The core personal consumption expenditures (PCE) price index increased 1.4 percent in the 12 months through July, the smallest year-on-year increase since December 2015.
“After a run of low numbers, and given that June was the last one that didn’t disappoint to the downside, there were people thinking maybe we will get a small upside surprise,” said Jim Vogel, an interest rate strategist at FTN Financial in Memphis, Tennessee. “Not this time.”
Benchmark 10-year notes gained 4/32 in price to yield 2.131 percent, down from 2.145 percent on Wednesday.
Escalated tensions between the U.S. and North Korea also boosted demand for Treasuries.
South Korean and Japanese jets joined exercises with two U.S. nuclear-capable bombers above and near the Korean peninsula on Thursday, two days after North Korea fired a missile over Japan.

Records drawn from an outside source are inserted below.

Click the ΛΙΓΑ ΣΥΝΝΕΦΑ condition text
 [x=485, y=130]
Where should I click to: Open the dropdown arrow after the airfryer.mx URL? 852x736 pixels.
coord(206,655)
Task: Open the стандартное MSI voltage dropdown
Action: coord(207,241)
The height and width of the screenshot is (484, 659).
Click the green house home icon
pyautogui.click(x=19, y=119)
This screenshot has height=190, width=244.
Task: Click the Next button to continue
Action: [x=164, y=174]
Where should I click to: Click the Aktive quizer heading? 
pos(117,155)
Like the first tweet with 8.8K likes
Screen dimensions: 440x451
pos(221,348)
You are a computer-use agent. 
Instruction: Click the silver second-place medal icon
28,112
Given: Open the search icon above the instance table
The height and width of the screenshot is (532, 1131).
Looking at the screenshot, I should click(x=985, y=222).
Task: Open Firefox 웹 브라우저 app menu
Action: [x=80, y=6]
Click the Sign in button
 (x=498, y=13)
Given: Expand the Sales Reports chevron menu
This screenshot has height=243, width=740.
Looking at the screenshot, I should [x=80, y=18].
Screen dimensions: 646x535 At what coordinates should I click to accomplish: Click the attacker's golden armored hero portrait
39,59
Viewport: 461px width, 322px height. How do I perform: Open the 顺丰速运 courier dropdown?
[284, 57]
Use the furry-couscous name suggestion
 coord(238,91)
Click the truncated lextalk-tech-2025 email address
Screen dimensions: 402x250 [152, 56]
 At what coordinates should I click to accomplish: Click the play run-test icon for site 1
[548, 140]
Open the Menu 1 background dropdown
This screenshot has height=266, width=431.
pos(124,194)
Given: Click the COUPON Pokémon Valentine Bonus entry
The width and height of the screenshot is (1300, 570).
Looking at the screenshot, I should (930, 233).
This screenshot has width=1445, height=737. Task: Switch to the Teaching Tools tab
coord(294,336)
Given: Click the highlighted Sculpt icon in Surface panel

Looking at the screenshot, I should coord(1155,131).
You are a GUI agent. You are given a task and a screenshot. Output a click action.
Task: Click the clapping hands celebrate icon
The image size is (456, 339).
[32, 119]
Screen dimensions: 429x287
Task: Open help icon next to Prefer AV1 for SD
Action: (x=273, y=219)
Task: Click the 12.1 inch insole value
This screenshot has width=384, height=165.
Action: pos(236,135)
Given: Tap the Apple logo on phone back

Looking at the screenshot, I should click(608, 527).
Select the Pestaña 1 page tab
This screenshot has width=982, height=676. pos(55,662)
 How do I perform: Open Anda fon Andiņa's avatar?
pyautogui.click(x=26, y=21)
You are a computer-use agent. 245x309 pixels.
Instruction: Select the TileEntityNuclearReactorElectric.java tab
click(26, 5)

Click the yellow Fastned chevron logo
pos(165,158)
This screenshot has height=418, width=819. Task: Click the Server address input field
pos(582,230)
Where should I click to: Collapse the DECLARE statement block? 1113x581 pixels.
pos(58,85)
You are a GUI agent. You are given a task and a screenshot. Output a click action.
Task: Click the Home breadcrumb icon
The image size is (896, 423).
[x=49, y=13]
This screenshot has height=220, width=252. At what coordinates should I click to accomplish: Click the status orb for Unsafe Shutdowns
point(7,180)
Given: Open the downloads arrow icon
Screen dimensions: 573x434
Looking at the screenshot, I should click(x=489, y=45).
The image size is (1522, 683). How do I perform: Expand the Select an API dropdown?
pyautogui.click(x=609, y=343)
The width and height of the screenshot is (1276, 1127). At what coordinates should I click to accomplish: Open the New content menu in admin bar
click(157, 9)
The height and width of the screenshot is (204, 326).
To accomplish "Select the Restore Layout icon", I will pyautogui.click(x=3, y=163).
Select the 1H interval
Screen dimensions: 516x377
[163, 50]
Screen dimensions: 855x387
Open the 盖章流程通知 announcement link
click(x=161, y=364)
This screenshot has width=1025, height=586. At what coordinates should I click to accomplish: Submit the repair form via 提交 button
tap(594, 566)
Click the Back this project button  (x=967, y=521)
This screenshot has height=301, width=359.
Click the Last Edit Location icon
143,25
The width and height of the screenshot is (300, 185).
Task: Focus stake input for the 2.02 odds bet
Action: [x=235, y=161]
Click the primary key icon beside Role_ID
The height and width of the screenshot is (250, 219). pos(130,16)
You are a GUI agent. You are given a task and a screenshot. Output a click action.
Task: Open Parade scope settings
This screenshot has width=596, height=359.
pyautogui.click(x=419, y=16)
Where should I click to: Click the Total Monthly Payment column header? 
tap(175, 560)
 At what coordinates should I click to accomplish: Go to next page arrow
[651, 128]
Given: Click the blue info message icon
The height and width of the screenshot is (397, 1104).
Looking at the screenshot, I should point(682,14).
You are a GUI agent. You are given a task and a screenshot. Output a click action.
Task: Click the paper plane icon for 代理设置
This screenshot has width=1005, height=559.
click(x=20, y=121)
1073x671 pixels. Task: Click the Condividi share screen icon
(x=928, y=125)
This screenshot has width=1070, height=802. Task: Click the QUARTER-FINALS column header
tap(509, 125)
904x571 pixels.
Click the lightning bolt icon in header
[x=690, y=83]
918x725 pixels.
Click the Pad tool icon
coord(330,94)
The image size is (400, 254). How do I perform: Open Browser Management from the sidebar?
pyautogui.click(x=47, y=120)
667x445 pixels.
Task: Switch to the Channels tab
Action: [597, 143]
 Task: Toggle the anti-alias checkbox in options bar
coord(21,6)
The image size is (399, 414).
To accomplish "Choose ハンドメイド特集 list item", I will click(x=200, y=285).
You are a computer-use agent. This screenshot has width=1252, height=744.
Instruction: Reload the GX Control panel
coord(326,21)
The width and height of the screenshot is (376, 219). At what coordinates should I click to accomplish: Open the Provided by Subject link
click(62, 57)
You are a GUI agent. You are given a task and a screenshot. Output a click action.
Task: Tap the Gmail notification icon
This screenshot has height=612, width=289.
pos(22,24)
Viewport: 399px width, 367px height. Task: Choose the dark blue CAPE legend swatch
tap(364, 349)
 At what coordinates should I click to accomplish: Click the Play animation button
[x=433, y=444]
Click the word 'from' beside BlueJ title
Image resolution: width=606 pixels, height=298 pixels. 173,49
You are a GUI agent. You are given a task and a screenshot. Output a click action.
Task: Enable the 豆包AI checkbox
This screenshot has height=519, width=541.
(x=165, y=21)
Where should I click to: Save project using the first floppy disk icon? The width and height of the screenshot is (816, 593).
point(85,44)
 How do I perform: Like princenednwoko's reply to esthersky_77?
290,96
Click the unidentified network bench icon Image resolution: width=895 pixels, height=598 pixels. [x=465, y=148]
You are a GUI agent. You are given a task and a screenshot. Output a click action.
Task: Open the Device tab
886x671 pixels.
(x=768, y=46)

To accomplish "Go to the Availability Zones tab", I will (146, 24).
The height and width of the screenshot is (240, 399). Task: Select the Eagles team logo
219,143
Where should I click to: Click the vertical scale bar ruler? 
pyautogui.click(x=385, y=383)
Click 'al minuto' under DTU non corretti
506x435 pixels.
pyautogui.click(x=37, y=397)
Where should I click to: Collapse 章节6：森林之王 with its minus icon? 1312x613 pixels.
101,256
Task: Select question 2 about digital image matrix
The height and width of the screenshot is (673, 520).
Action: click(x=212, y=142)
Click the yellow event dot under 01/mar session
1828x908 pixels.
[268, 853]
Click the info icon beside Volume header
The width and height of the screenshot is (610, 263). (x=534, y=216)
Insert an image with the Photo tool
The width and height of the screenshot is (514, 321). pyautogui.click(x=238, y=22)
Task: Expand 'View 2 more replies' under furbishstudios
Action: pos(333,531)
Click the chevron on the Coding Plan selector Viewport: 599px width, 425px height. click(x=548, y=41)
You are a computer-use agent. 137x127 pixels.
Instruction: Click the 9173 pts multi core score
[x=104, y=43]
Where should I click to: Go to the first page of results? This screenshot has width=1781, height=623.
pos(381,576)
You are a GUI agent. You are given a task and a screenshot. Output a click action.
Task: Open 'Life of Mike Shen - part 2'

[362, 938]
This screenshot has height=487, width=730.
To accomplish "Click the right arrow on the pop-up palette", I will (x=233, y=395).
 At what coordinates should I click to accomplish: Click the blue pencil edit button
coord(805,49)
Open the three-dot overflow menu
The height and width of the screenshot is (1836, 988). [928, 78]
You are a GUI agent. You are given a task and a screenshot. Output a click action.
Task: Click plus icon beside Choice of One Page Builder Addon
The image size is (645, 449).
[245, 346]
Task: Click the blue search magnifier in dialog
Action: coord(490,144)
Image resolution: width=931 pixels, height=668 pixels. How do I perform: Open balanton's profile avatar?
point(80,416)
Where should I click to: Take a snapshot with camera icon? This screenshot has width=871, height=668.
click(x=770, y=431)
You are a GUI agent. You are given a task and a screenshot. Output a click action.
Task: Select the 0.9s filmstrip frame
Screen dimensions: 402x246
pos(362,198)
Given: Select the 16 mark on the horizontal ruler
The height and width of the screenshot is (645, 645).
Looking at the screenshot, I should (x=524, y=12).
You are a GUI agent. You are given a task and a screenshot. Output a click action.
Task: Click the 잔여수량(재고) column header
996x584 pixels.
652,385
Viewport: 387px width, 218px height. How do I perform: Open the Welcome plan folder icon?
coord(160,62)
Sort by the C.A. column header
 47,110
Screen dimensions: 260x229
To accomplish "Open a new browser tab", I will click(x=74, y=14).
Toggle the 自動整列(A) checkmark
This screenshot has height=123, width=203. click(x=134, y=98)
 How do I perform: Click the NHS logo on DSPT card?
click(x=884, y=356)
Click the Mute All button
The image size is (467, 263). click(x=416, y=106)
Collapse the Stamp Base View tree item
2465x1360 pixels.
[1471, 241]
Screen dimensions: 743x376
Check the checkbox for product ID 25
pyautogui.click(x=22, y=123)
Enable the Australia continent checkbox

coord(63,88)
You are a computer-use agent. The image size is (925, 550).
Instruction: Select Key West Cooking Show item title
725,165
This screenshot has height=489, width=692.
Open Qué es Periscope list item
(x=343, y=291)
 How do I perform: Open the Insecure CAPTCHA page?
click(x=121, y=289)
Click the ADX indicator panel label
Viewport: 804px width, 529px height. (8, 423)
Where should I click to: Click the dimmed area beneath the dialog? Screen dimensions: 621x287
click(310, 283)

Trading volumes were relatively low, however, with some investors reluctant to buy Treasuries given that yields are near their lowest levels since November.
“People have been nervous about the levels for the last two weeks, which is one of the reasons you’ve seen volume really fall back,” said Vogel.
Friday’s employment report for August is the next major economic focus. Employers are expected to have added 180,000 jobs in the month, according to the median estimate of 93 economists polled by Reuters.
Wage data will be watched by investors for further indications on inflation.
Central bank meetings next month are also in focus, with the European Central Bank under the most scrutiny for any indications that it is near a decision to pare its asset purchases.
Rapid gains by the euro against the dollar are worrying a growing number of policymakers at the ECB, raising the chance its asset purchases will be phased out only slowly, three sources familiar with discussions told Reuters.
Yields on Treasury bills due in early October rose after the Treasury Department said it would sell $25 billion in cash management bills due next week.
Some investors are avoiding bills that risk delayed payments in case the debt ceiling is not raised before the government runs out of funds.